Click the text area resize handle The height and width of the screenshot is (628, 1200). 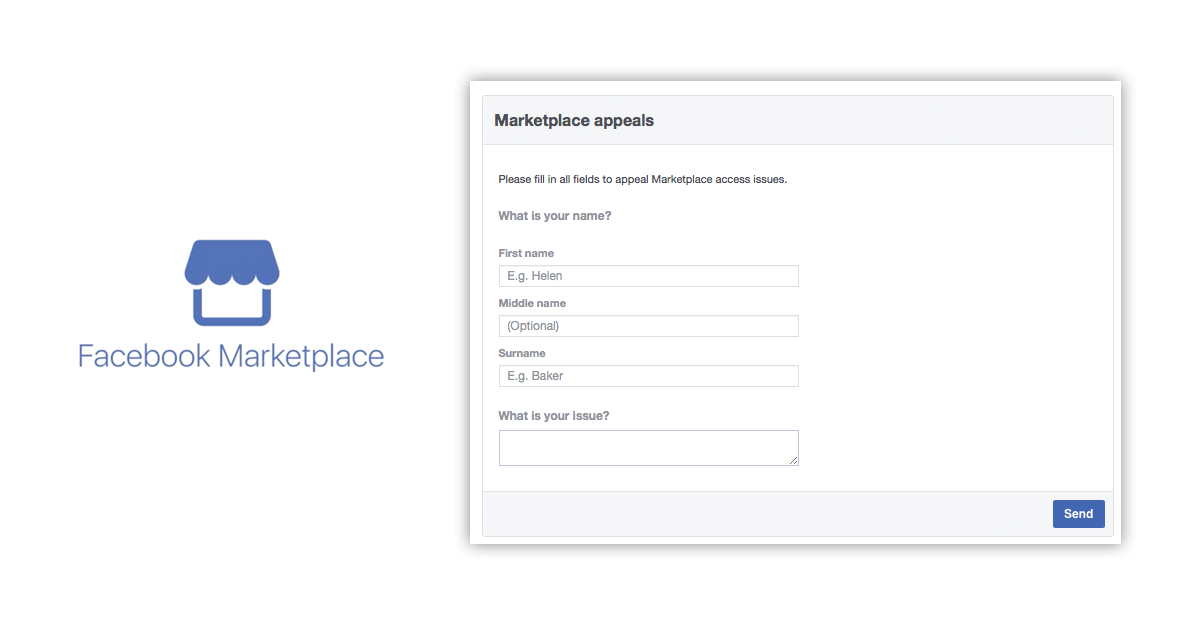pyautogui.click(x=794, y=462)
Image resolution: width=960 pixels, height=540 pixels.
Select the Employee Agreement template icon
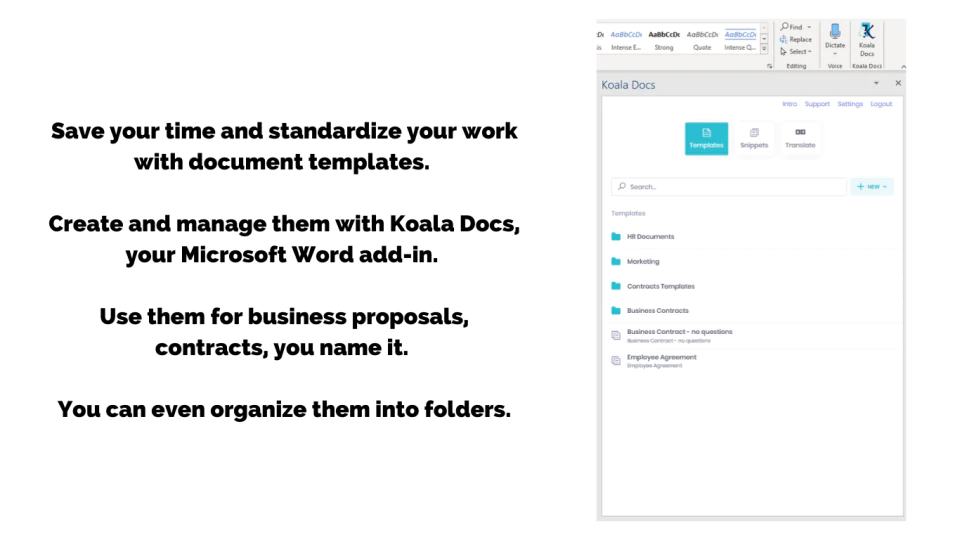(x=616, y=361)
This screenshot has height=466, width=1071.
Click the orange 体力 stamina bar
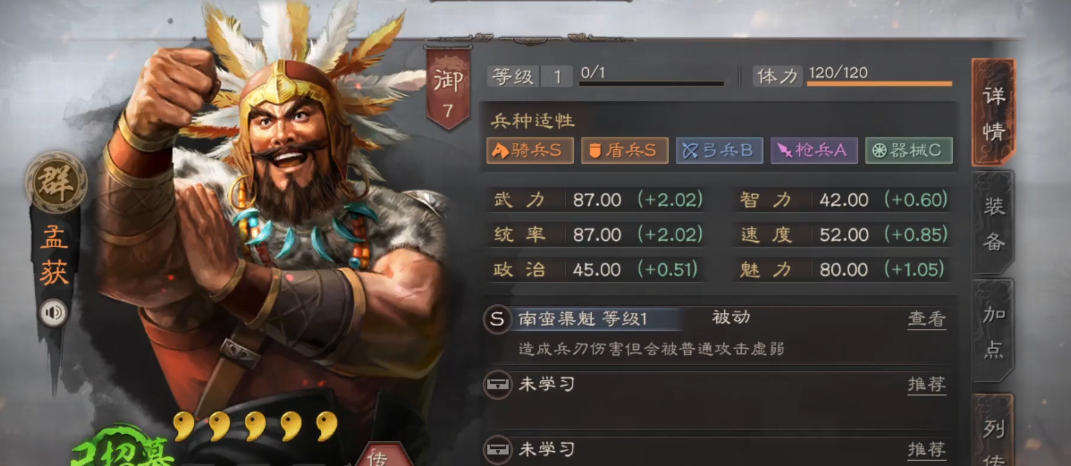pos(879,84)
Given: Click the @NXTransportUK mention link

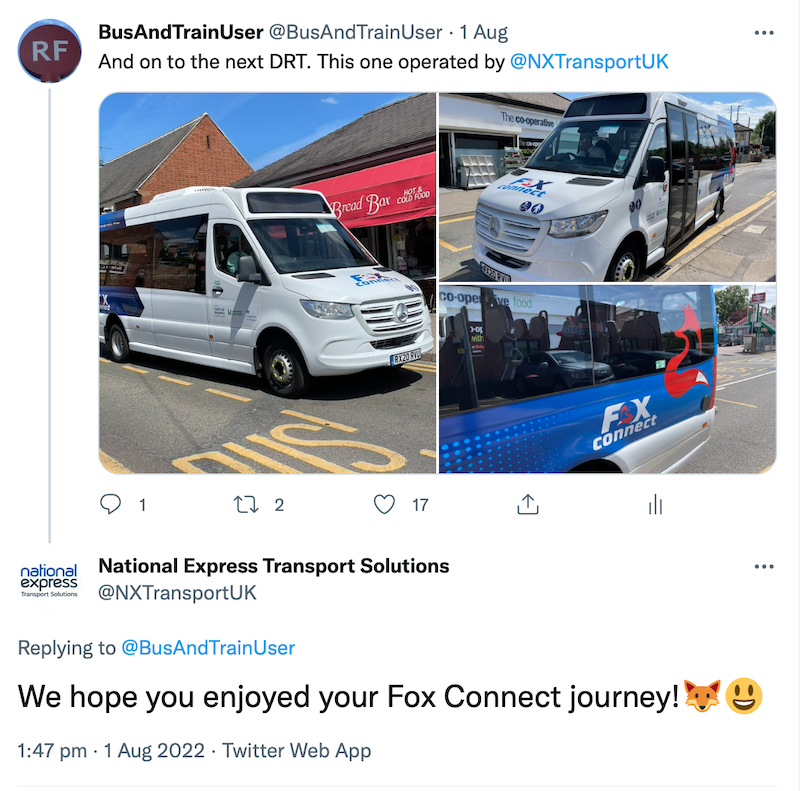Looking at the screenshot, I should tap(589, 62).
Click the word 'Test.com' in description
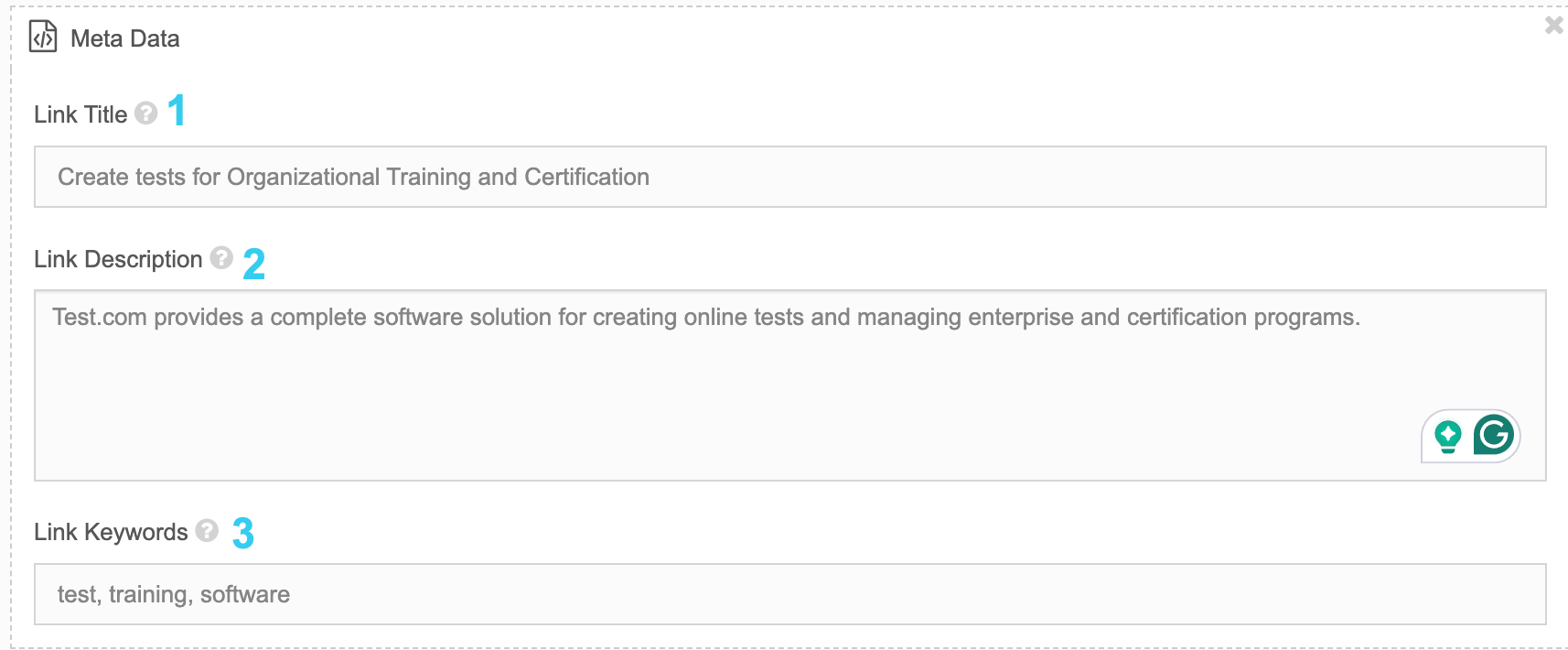This screenshot has width=1568, height=650. click(100, 317)
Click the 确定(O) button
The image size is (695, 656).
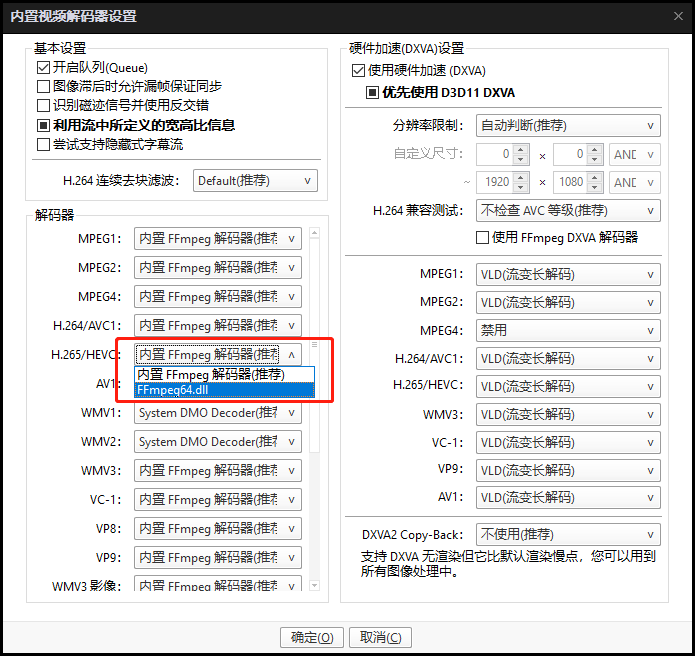point(313,637)
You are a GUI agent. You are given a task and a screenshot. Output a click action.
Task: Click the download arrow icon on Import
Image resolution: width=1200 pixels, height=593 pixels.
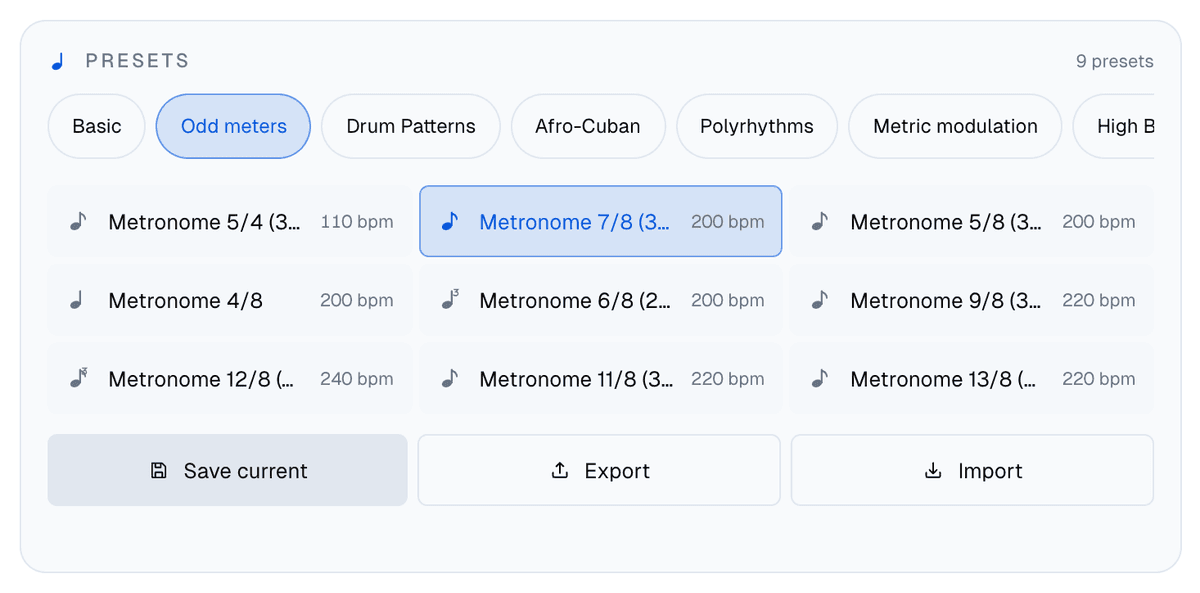(933, 470)
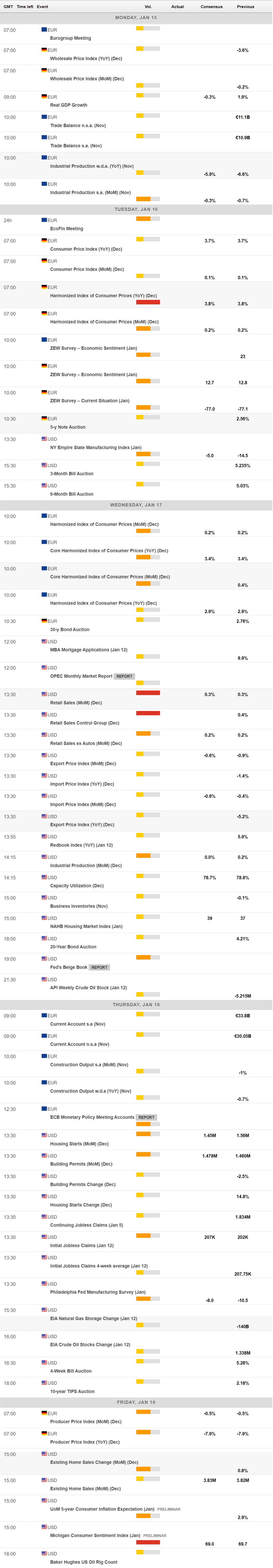Open REPORT for ECB Monetary Policy Meeting Accounts
The image size is (273, 1568).
(146, 1118)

****

• [TASK ITEM]
Could you write out exactly the lines of the data above that run from the one holding "Given: Click the @NXTransportUK mention link" to the one holding "Task: Click the download arrow icon on Import", with both ends in and all pictures out?

• [EXERCISE ANSWER]
Given: Click the @NXTransportUK mention link

Looking at the screenshot, I should tap(589, 62).
Click the word 'Test.com' in description
This screenshot has width=1568, height=650. click(100, 317)
Click the 确定(O) button
The image size is (695, 656).
point(313,637)
You are a GUI agent. You are given a task and a screenshot. Output a click action.
Task: Click the download arrow icon on Import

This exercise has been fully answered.